ホメロス『イリアス』紹介―私利私欲に満ちた神々の内輪揉めと巻き込まれてゆく哀れな人間たちの物語Part3 

哲学·文学

どうも、ちせいです。

今回はホメロス『イリアス』紹介の最終回ということで、第十三歌から第二十四歌までの内容の解説と読みどころを紹介しよう。

前回の投稿で、『イリアス』全体のあらすじは大まかに説明したが、今回も岩波文庫版の下巻での物語の展開を説明したうえで、第十三歌から第二十四歌までの、特に読んで欲しい面白いシーンを紹介するという流れにする。では早速、中身に入っていこう。

1.パトロクロスの死、アキレウスとヘクトルの一騎打ち、そして神々の戦い。

内容の説明に入る前に、今回も岩波文庫版の下巻の目次を最初に羅列して、順を追って説明しよう。下巻の目次はこんな感じ。

第十三歌 船陣脇の戦い

第十四歌 ゼウスの騙し

第十五歌 船陣からの反撃

第十六歌 パトロクロスの巻

第十七歌 メネラオス奮戦す

第十八歌 武具作りの巻

第十九歌 アキレウス、怒りを収める

第二十歌 神々の戦い

第二十一歌 河畔の戦い

第二十二歌 ヘクトルの死

第二十三歌 パトロクロスの葬送競技

第二十四歌 ヘクトルの遺体引き取り

上巻、すなわち第一歌から第十二歌までは、アキレウスが不貞腐れて陣に引き籠っている間に、メネラオスとパリスの一騎打ちを以って休戦協定を結ぶ運びであったが、パリスの敗北後にトロイア軍の一人パンダロスが、勝者メネラオスに弓で矢を射てメネラオスを負傷させたことから休戦協定は破棄。

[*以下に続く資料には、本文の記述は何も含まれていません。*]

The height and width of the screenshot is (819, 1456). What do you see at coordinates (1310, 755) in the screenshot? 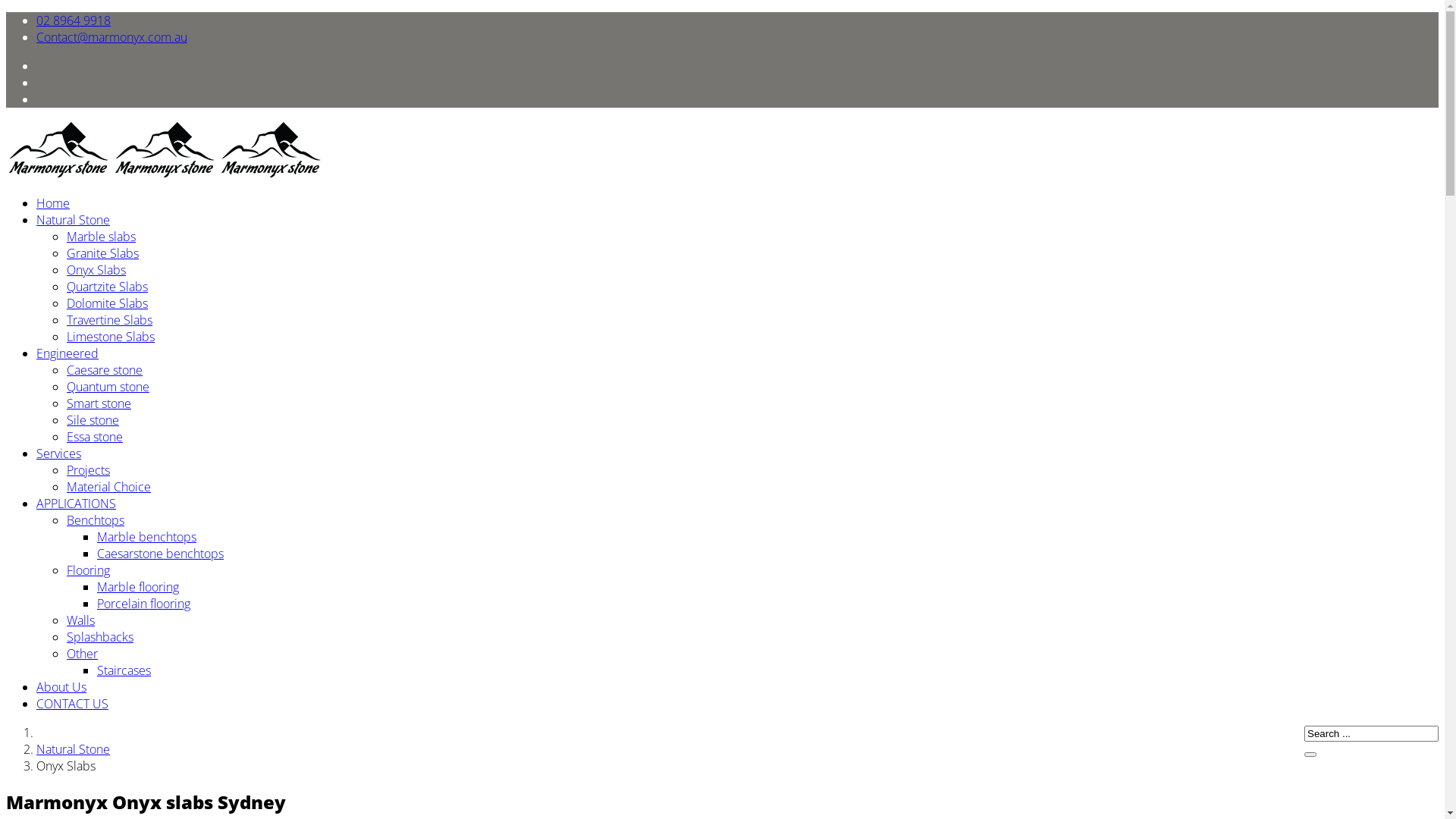
I see `'Search'` at bounding box center [1310, 755].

約束を破られたギリシア側が総攻撃に出る。しかしなんだかんだ神の力でギリシア側が押し返されて劣性になり、ギリシア軍は再び厭戦気分に支配されていた。

下巻では、劣勢になったギリシア軍の元へポセイドンが激励にやってくるところから始まる。一方、未だ劣性にあるギリシア軍に加担するため、ヘラがゼウスを色気に満ちた甘い誘いで眠らせ、その間にポセイドンがギリシア軍に加担してトロイア軍を押し返す。気持ちよく眠っていたゼウスが目を覚ませば、あらびっくり、寝ている間にギリシア側が優性になっているではありませんか。これにブチ切れたゼウスはポセイドンを戦線から引き揚げさせ、アポロンにヘクトルの援護を命じた。

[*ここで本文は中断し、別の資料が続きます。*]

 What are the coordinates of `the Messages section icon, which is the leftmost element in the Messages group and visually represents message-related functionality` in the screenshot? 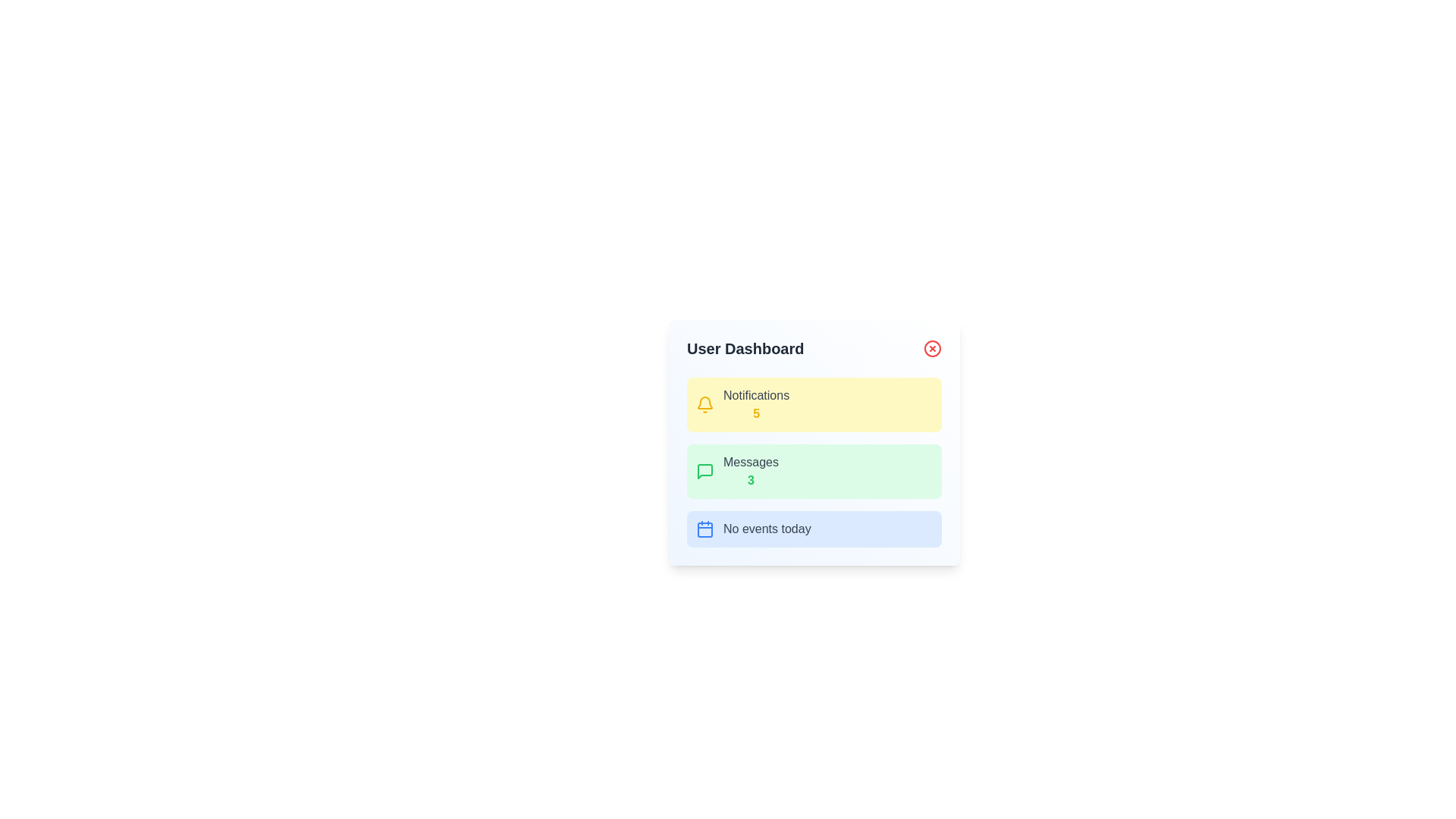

こうして再び戦況がトロイア優位になっていく中で、次第にやる気がなくなっていくギリシア軍を見ていたアキレウスの親友パトロクロスが、自分が前線に出るとアキレウスに申し出る。その心は、自分がアキレウスの鎧兜を身にまとって戦場にでれば、味方のギリシア軍たちも元気が出るだろうし、トロイア側も恐れおののいて逃げていくだろうというものだった。アキレウスは、敗走するトロイア軍を深追いしないことを条件に、パトロクロスの出陣を認める。しかしこれもしっかりフラグとなって、結局パトロクロスはアキレウスの言いつけを破ってトロイア軍を深追いしたところ、ヘクトルに殺されて挙句アキレウスの鎧兜まで奪われる。そしてパトロクロスの遺体を巡ってトロイア軍とギリシア軍が奮戦する。

パトロクロスの死を知らされたアキレウスは、悲しみと怒りで発狂し、母テティスに、自分がパトロクロスの敵討ちをやってくると言う。テティスはそれを認めるが、ヘパイストスに最強の武具を作ってもらってくるからそれまで待てと言ってヘパイストスの下に行って、どうか息子のために武具を作って下さいと頼む。テティスに恩があるヘパイストスは快く引き受け、腕を振るって最強の武具を作った。テティスはそれをアキレウスに渡し、それを身にまとったアキレウスがついに出陣を決意。そのタイミングで、喧嘩していたアガメムノンと和解し、アキレウスは戦場に赴く。

ここでついにゼウスが、自分は高みの見物をしておくから、お前たちは各々好きに介入してよろしい、と、神々に戦争への参戦を許可する。これによってギリシア側にはヘラ、アテナ、ポセイドンらが、トロイア側にはアポロン、アルテミス、アレスがそれぞれ味方して、戦争は激化する。戦況はギリシア軍が優性になり、トロイア軍は城壁の内側へと敗走してゆく。そしてついに、アキレウスとヘクトルが一騎打ちに入る。一瞬一瞬がとても長く感じられるような手に汗握る決闘、両者一進一退で互角の戦闘が続くが、最後はアキレウスがヘクトルを打ち取り、そのまま遺体を戦車に括り付けて引きずり回しながら帰ってゆく。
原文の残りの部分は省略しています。